WHAT IS EXPECTED → Everything from the line containing "Image resolution: width=896" through the final line below must be output exactly, both ends included, with nothing else and no pictures.

▼▼▼

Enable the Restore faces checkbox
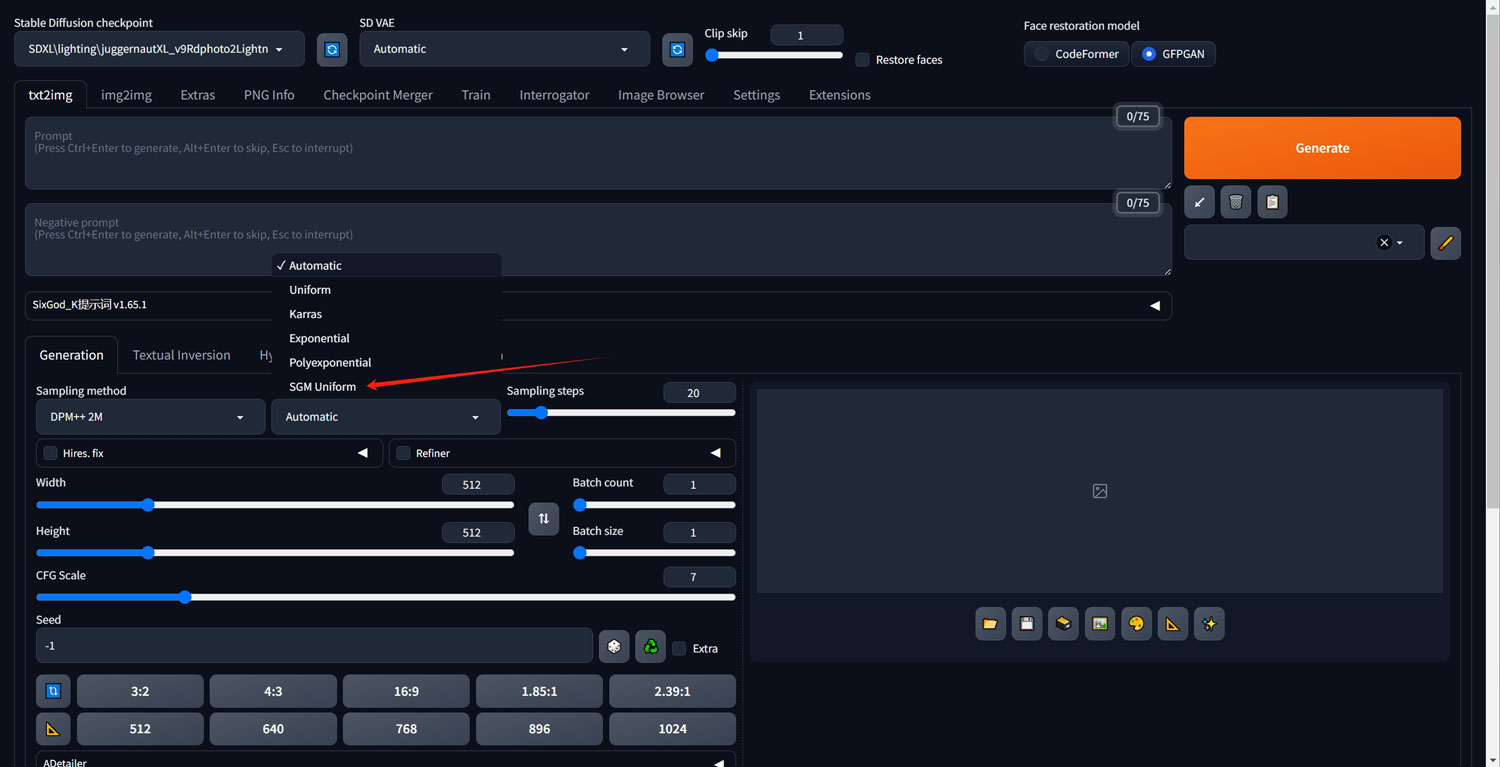tap(862, 60)
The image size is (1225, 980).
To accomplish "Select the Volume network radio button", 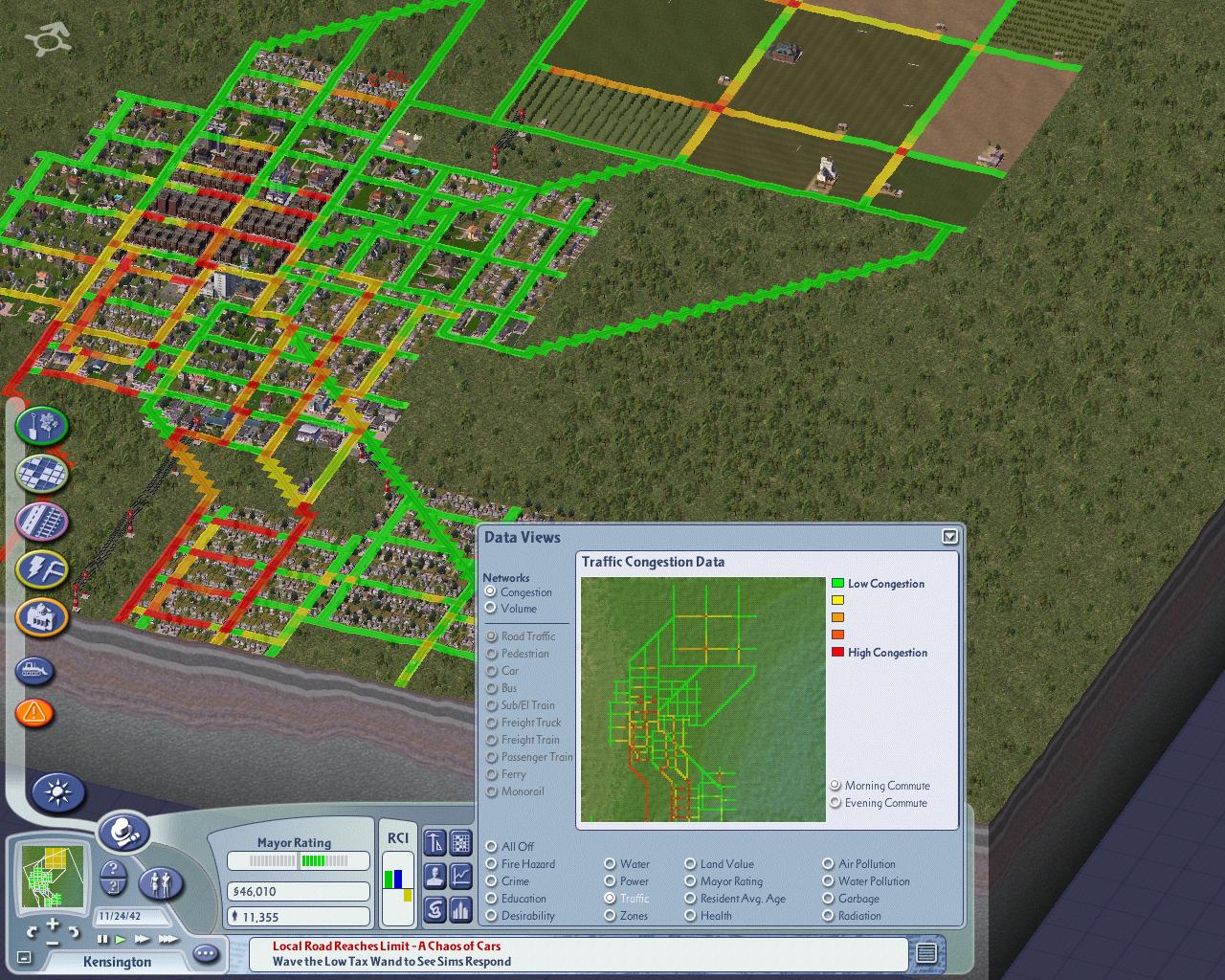I will click(x=491, y=608).
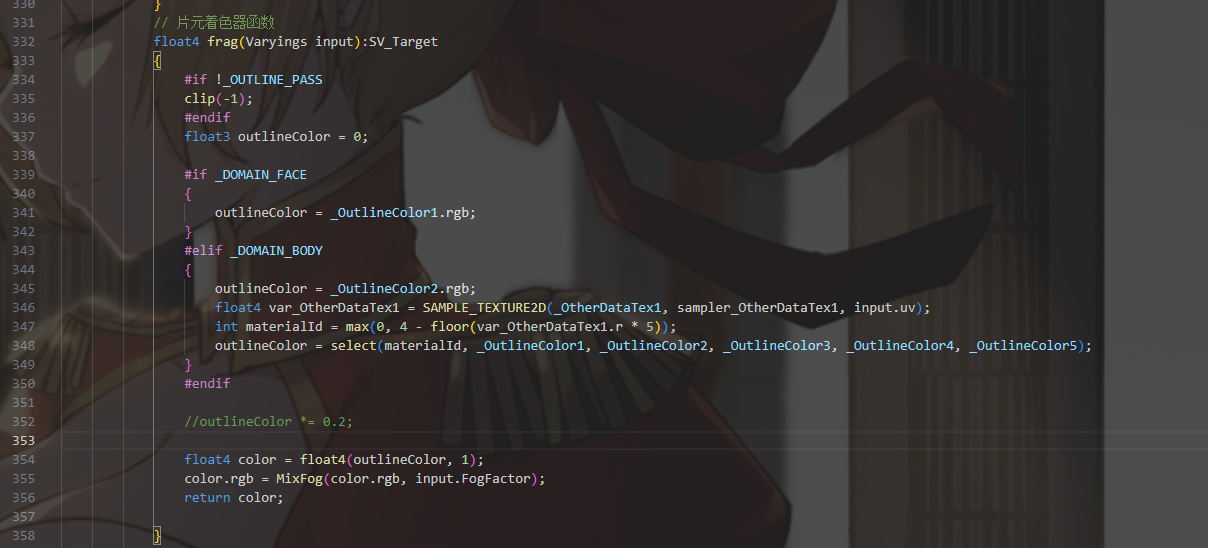Click the #endif on line 350
Screen dimensions: 1208x548
point(207,383)
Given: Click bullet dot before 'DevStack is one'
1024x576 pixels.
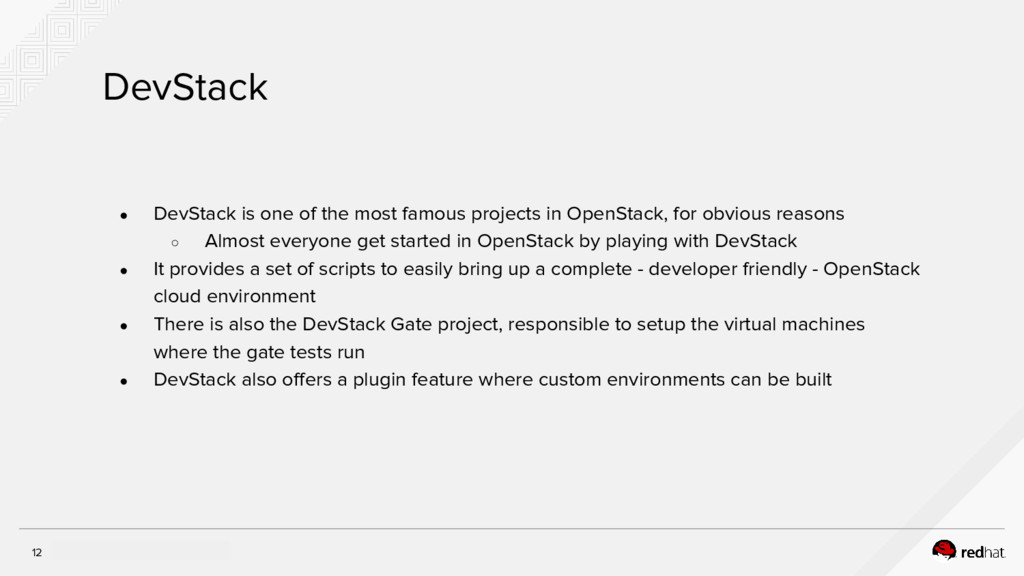Looking at the screenshot, I should coord(124,215).
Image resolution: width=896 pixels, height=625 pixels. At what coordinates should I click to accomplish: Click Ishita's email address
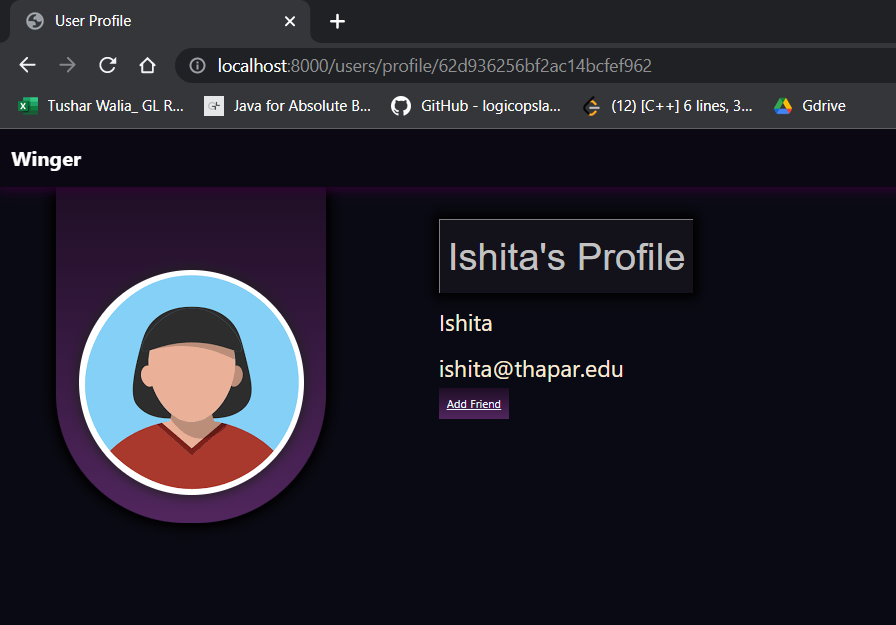click(531, 369)
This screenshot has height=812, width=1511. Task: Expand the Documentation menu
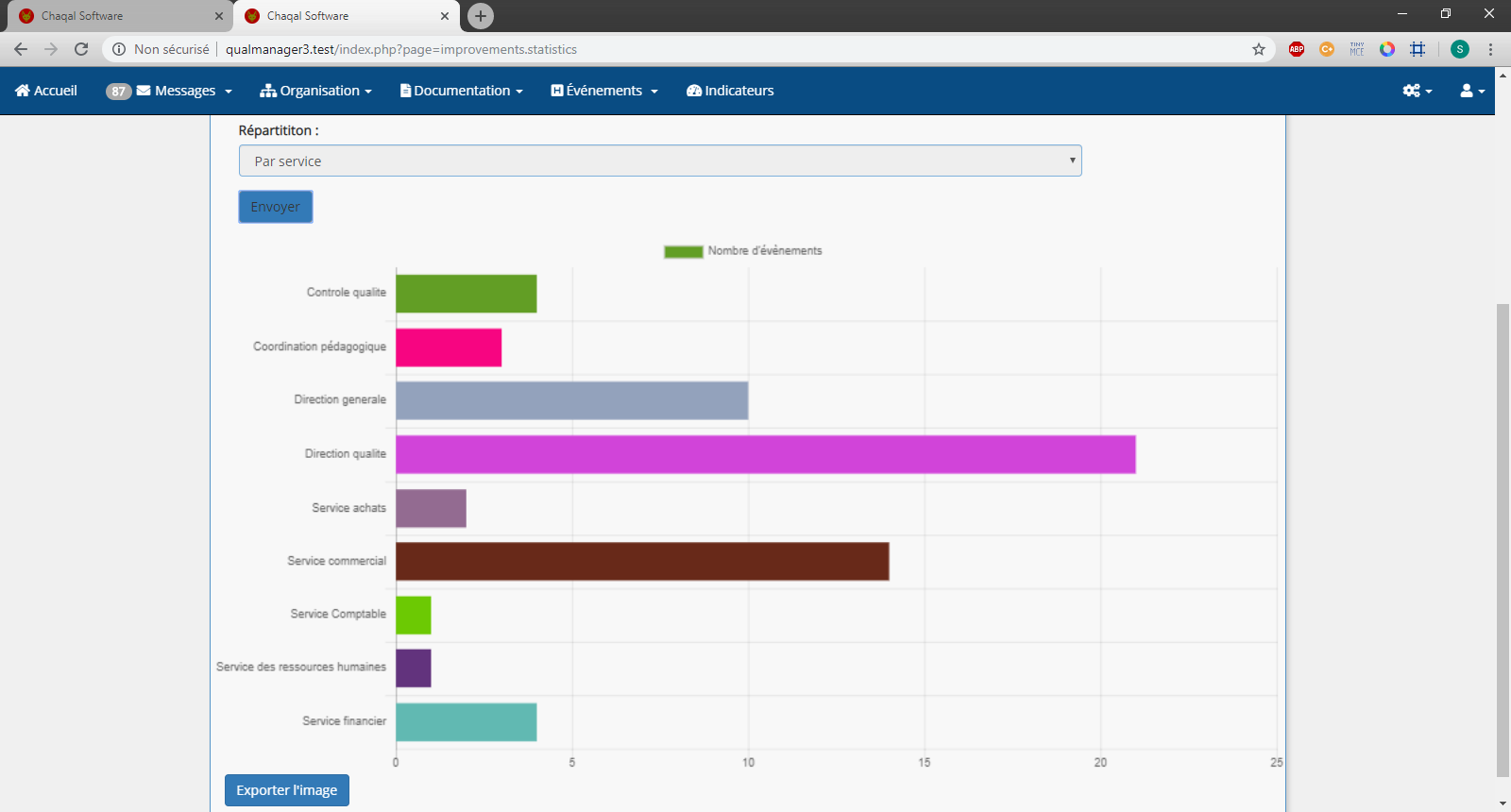pyautogui.click(x=462, y=91)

▲▲▲

SOLUTION TO THIS EXERCISE →
Image resolution: width=896 pixels, height=625 pixels. At what coordinates should I click to accomplish: Click Ishita's email address
click(531, 369)
This screenshot has height=812, width=1511. Task: Expand the Documentation menu
pyautogui.click(x=462, y=91)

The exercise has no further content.